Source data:
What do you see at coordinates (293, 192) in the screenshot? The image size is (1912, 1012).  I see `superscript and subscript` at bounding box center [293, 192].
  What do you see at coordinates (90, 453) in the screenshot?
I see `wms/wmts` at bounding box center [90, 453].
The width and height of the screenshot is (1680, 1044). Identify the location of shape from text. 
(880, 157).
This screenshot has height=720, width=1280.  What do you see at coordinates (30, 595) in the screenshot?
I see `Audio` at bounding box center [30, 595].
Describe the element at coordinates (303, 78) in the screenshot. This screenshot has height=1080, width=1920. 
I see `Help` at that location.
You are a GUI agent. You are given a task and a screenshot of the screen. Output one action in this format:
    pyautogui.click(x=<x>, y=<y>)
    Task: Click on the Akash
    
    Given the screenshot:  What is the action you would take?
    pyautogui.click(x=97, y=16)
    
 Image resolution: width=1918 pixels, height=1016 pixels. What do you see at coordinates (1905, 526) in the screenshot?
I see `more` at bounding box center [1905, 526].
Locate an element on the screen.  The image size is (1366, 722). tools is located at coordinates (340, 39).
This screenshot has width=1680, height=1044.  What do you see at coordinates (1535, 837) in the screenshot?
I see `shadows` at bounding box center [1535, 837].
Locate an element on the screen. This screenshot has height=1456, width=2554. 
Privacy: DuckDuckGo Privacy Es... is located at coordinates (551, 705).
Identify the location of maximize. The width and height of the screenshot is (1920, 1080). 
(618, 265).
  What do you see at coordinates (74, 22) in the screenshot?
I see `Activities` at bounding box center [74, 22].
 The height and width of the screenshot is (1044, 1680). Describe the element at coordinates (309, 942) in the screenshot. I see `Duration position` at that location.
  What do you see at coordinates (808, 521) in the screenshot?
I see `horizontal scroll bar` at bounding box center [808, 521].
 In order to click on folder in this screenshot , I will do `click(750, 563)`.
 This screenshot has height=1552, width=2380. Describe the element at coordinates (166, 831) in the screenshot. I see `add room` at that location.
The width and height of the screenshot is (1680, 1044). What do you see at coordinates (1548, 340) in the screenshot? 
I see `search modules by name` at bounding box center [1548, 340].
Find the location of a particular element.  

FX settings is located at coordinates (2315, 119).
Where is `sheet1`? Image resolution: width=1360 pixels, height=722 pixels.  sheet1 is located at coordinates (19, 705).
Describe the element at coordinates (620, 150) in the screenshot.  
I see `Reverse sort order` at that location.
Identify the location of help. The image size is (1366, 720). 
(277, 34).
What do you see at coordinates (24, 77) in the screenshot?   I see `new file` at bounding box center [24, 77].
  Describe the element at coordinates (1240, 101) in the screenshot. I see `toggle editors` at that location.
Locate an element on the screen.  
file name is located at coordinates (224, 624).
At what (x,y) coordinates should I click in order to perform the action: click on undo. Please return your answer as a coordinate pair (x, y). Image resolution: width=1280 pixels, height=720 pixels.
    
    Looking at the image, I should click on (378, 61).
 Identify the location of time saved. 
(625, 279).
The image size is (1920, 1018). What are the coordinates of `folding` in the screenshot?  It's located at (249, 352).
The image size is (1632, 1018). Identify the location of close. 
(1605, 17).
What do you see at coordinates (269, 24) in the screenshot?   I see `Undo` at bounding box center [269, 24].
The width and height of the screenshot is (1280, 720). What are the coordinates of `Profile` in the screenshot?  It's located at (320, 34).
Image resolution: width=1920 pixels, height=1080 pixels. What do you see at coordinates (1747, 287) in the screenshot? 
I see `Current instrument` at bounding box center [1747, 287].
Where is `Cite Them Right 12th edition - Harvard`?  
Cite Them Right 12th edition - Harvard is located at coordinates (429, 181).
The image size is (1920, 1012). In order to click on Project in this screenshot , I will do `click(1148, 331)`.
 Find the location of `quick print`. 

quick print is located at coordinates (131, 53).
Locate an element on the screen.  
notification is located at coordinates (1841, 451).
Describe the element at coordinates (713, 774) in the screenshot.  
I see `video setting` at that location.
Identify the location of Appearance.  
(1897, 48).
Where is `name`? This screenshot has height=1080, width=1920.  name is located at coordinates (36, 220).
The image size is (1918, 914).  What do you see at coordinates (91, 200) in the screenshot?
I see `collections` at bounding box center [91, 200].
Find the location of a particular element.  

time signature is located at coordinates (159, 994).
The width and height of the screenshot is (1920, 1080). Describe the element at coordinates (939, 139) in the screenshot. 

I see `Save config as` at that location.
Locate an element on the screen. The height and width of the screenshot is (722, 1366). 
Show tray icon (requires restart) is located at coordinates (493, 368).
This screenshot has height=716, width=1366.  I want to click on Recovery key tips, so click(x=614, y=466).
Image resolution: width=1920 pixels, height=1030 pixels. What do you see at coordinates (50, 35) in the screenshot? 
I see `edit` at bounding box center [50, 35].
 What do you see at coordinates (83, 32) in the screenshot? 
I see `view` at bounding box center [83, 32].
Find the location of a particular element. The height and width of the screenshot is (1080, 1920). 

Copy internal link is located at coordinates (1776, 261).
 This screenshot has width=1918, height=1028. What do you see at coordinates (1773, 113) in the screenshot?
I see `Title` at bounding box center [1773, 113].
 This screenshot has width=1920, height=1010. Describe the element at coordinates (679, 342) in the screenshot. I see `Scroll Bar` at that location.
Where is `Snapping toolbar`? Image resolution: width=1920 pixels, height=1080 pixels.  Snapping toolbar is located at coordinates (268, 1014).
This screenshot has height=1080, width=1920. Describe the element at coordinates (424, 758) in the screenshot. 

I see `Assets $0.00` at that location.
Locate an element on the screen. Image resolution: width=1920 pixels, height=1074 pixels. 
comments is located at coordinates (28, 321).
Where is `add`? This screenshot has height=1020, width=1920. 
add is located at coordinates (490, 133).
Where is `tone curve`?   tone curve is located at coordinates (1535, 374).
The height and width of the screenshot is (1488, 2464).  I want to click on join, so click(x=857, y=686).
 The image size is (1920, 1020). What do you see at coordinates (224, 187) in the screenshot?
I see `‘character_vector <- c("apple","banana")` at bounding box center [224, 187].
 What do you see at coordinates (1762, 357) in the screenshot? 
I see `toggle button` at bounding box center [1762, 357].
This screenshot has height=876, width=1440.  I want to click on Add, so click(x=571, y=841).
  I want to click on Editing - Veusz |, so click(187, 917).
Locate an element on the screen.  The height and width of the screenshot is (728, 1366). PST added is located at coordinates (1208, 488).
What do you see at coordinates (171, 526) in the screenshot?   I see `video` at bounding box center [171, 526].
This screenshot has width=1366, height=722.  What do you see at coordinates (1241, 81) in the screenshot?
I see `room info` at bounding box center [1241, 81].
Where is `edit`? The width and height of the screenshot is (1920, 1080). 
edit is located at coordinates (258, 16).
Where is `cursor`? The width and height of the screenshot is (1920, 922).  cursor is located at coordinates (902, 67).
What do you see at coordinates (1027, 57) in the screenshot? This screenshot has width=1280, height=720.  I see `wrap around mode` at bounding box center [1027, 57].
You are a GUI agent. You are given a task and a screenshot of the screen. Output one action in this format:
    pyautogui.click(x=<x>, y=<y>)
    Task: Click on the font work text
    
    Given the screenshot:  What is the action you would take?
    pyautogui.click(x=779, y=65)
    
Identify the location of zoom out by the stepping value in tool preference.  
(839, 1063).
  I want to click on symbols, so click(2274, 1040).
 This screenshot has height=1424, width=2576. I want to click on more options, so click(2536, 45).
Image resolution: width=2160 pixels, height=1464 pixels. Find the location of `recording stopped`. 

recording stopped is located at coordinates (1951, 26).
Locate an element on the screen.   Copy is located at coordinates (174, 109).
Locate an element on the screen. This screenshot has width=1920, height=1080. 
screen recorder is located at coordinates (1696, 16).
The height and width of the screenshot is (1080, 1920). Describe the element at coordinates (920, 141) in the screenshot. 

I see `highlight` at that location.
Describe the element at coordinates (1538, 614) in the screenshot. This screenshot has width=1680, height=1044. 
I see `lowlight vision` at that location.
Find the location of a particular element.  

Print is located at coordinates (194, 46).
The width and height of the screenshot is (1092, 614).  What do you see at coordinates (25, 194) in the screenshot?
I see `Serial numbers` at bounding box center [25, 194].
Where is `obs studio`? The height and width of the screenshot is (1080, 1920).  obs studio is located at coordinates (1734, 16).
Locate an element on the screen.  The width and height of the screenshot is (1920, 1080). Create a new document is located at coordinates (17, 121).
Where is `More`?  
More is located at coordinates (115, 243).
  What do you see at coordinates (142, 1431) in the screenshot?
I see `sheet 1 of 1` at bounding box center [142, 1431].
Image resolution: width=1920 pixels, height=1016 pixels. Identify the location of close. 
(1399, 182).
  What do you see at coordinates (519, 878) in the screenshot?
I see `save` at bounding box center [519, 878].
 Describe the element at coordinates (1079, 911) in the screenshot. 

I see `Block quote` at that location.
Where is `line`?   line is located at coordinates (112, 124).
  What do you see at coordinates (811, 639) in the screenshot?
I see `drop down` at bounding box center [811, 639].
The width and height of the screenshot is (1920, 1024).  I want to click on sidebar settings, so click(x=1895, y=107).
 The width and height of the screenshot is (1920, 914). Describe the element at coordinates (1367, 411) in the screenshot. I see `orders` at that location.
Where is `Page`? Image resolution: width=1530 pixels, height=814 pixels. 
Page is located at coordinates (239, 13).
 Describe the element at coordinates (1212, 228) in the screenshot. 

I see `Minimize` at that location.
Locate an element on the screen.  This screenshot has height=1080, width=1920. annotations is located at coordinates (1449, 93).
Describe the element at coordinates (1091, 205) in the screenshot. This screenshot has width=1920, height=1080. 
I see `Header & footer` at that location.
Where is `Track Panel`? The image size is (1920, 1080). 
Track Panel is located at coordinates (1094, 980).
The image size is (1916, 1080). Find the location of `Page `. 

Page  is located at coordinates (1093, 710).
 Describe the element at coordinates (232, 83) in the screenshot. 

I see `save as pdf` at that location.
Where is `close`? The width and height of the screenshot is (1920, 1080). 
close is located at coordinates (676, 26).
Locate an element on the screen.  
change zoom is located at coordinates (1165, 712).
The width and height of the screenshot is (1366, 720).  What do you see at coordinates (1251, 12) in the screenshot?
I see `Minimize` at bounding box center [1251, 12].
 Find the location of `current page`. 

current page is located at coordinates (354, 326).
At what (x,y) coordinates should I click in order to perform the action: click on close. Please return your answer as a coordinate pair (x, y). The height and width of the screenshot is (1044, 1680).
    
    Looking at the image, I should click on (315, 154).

EXERCISE DETAILS: Copy the lines of the data above verbatim, from the line containing "The width and height of the screenshot is (1920, 1080). Describe" down to the line containing "center [83, 32].", including both of those lines.

ANSWER TO THIS PROBLEM:
The width and height of the screenshot is (1920, 1080). Describe the element at coordinates (939, 139) in the screenshot. 

I see `Save config as` at that location.
Locate an element on the screen. The height and width of the screenshot is (722, 1366). 
Show tray icon (requires restart) is located at coordinates (493, 368).
This screenshot has height=716, width=1366.  I want to click on Recovery key tips, so click(x=614, y=466).
Image resolution: width=1920 pixels, height=1030 pixels. What do you see at coordinates (50, 35) in the screenshot? 
I see `edit` at bounding box center [50, 35].
 What do you see at coordinates (83, 32) in the screenshot? 
I see `view` at bounding box center [83, 32].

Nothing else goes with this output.